Ecumenism was a Vatican II novelty to help Protestantize the Church. There is not salvation outside the Church. We should not pretend it is anything else.

Michael Paterson-Seymour
Michael Paterson-Seymour
Friday, January 18, AD 2019 8:12am

I would suggest one of the best examples of Ecumenism was the Common Christological Declaration between the Catholic Church and the Assyrian Church of the East, the oldest surviving dissenting body in Christendom.

“This is the unique faith that we profess in the mystery of Christ. The controversies of the past led to anathemas, bearing on persons and on formulas. The Lord’s Spirit permits us to understand better today that the divisions brought about in this way were due in large part to misunderstandings.

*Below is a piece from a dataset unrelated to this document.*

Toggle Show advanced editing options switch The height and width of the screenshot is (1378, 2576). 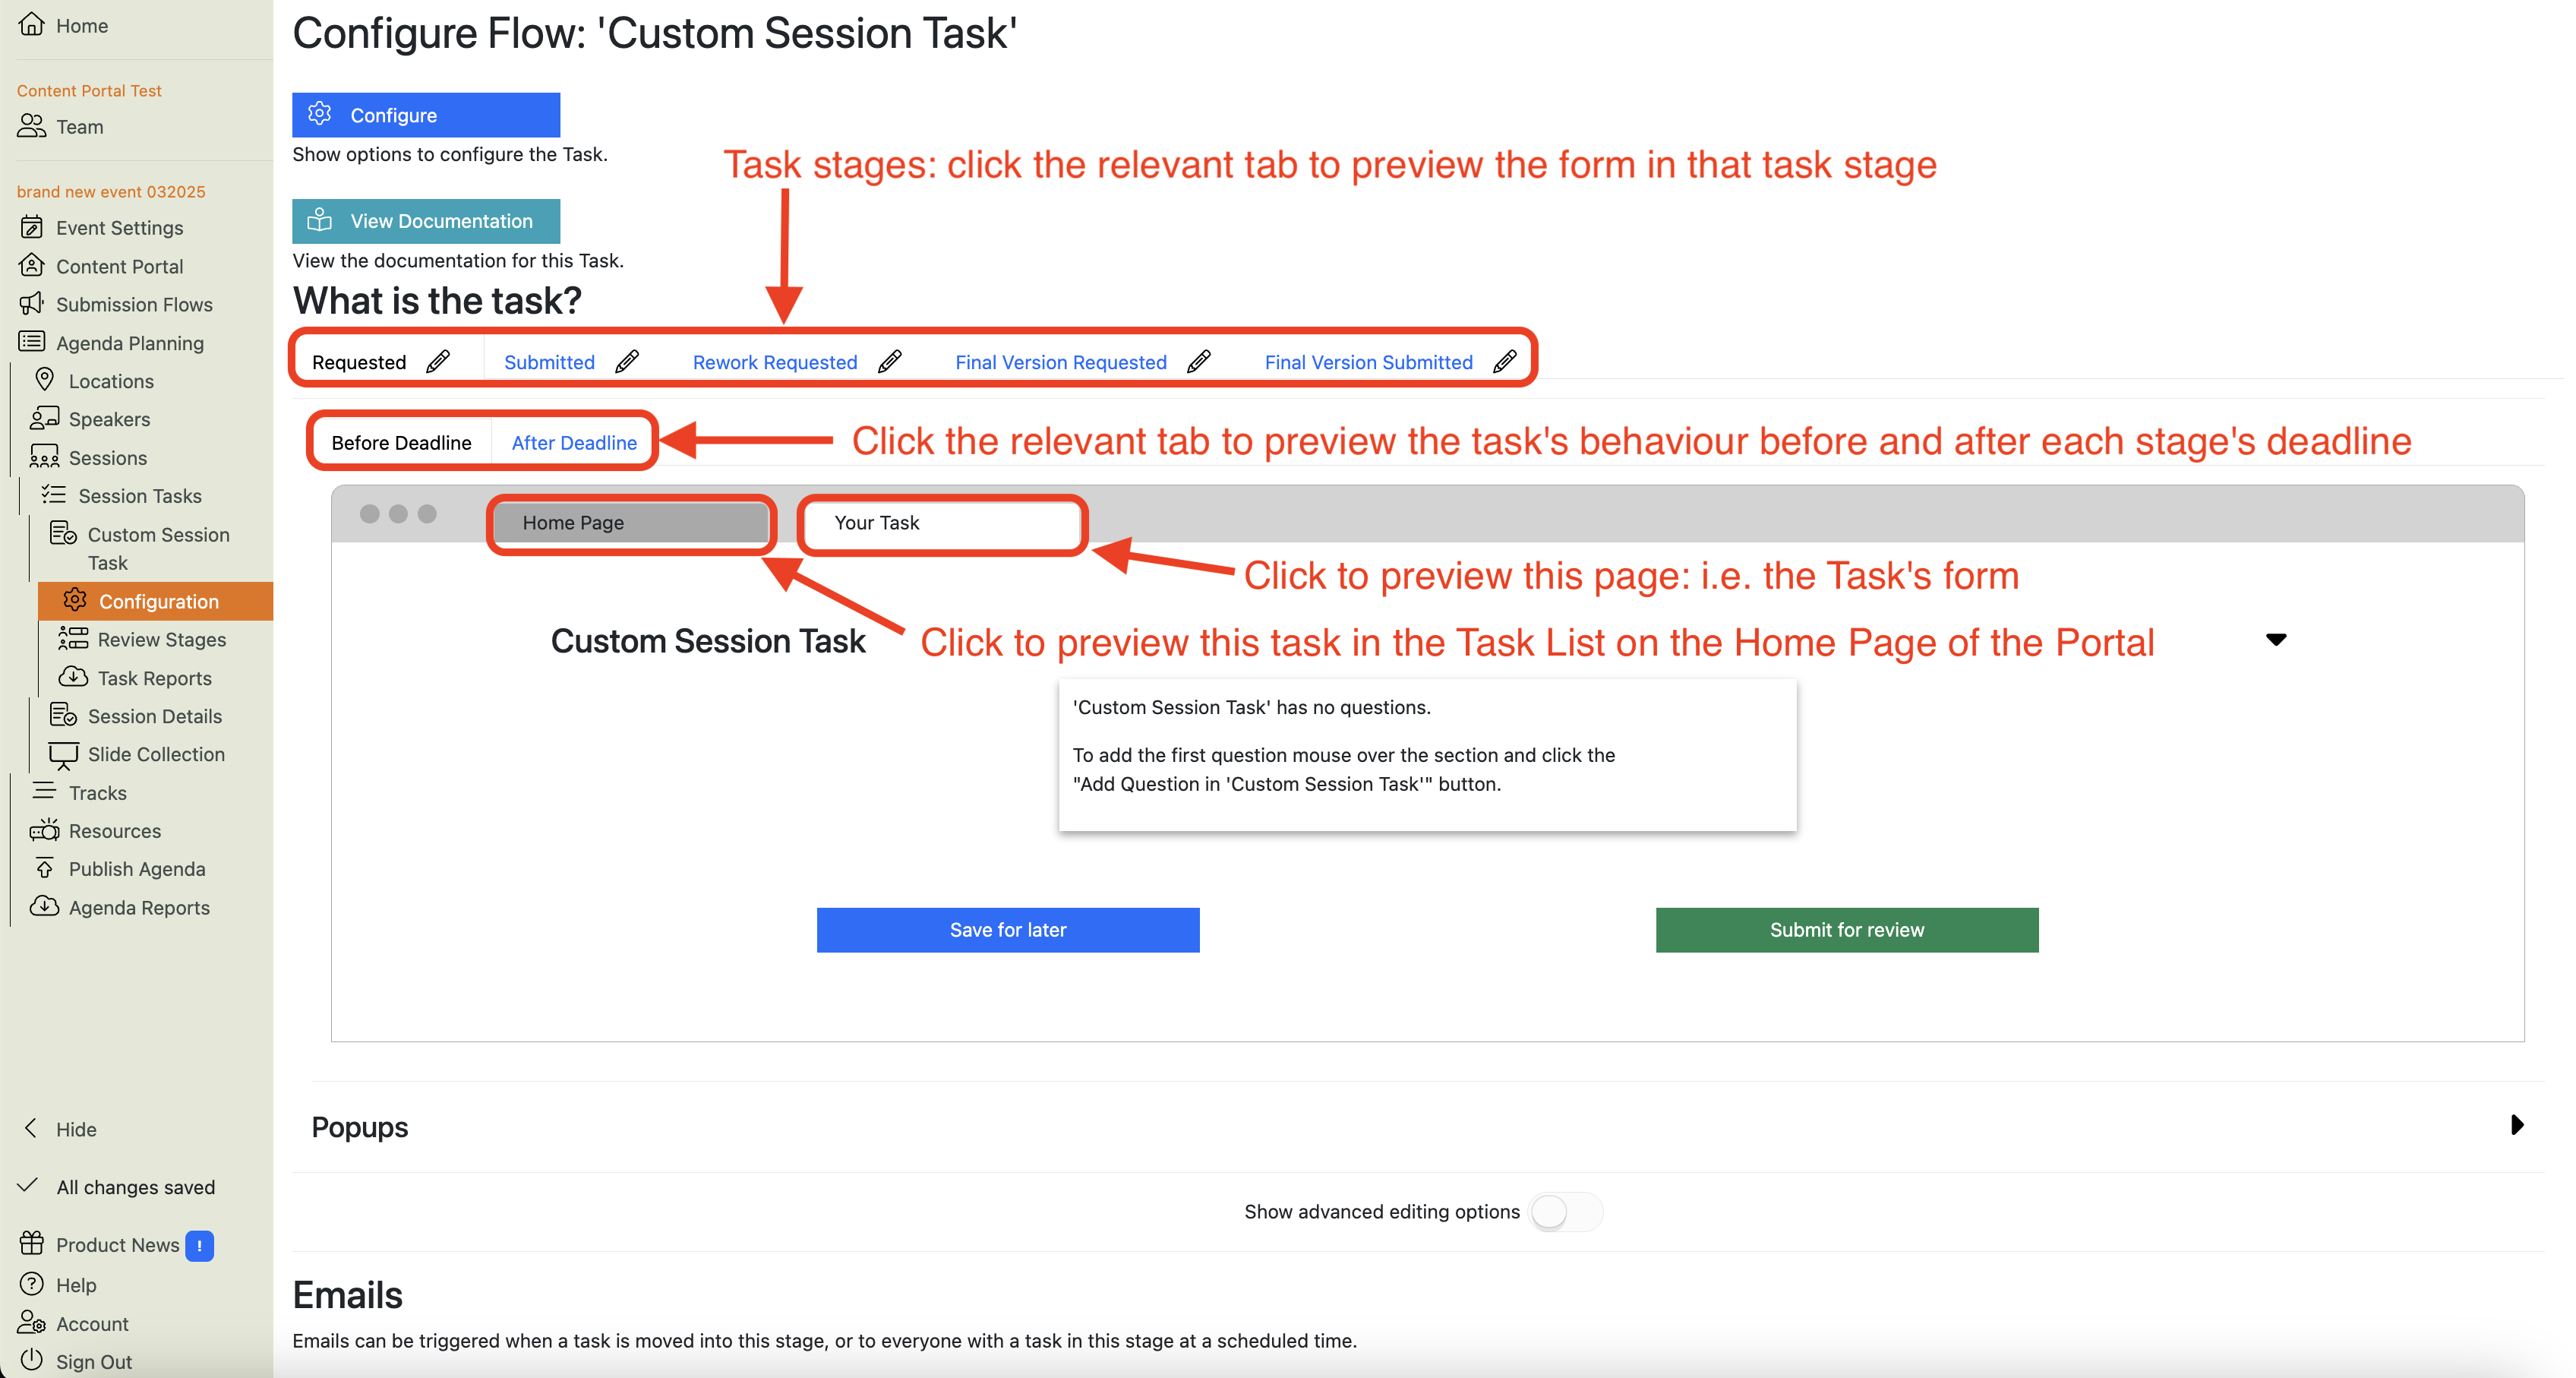pyautogui.click(x=1565, y=1212)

Whatever our Christological divergences have been, we experience ourselves united today in the confession of the same faith in the Son of God who became man so that we might become children of God by his grace. We wish from now on to witness together to this faith in the One who is the Way, the Truth and the Life, proclaiming it in appropriate ways to our contemporaries, so that the world may believe in the Gospel of salvation.”

T. Shaw
T. Shaw
Friday, January 18, AD 2019 10:14am

The Ecumenical Council of Florence (1438 – 1445) came close. To what extent it was motivated on the Greek side by a need to be defended from the Religion of Peace/Turk, I will not speculate.

Sadly, in 1453, Constantinople fell and the disunity continues today.

I think (my Theology is at a kindergarten level) the reasons (among which were that the Nicene Creed subordinated the Holy Spirit in the Holy Trinity, and their refusal to accept the Roman Pontiff – sounds like chauvinism) for the Great Schism were bogus, er, overblown. Plus, the Greeks refused to cease and desist drinking their bath water. :

3

Foxfier
Admin
Friday, January 18, AD 2019 11:06am

Ecumenism:
Being polite and talking like rational adults so the other groups have a chance to learn the truth and return to the Church.